• Task statement:
Provide a character-exact reproduction of the lines from the line with "短信咨询 (107, 2565)" to the end of the entries.

• Screenshot grounding data:
● ● ● ●

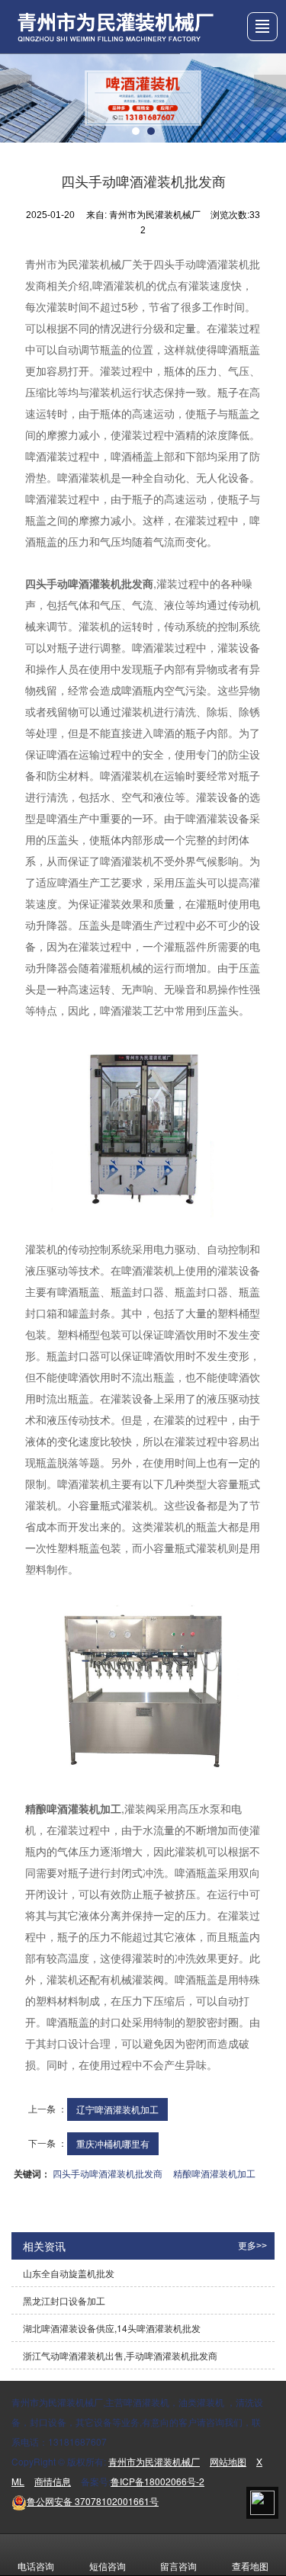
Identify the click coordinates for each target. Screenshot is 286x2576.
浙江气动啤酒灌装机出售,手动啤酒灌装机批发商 (120, 2355)
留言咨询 (178, 2565)
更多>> (252, 2246)
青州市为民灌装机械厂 (154, 2461)
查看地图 (250, 2565)
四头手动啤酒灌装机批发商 (107, 2173)
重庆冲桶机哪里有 (112, 2143)
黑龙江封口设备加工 (64, 2300)
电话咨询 (36, 2565)
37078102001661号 (93, 2500)
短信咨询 (107, 2565)
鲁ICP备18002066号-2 (157, 2481)
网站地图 (228, 2461)
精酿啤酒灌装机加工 (214, 2173)
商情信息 (52, 2481)
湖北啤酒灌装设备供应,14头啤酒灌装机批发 (112, 2327)
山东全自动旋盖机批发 (68, 2272)
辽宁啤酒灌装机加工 (117, 2109)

● ● ● ●

• Response to this exercise:
短信咨询 (107, 2565)
鲁ICP备18002066号-2 (157, 2481)
网站地图 (228, 2461)
精酿啤酒灌装机加工 (214, 2173)
商情信息 (52, 2481)
湖北啤酒灌装设备供应,14头啤酒灌装机批发 (112, 2327)
山东全自动旋盖机批发 (68, 2272)
辽宁啤酒灌装机加工 (117, 2109)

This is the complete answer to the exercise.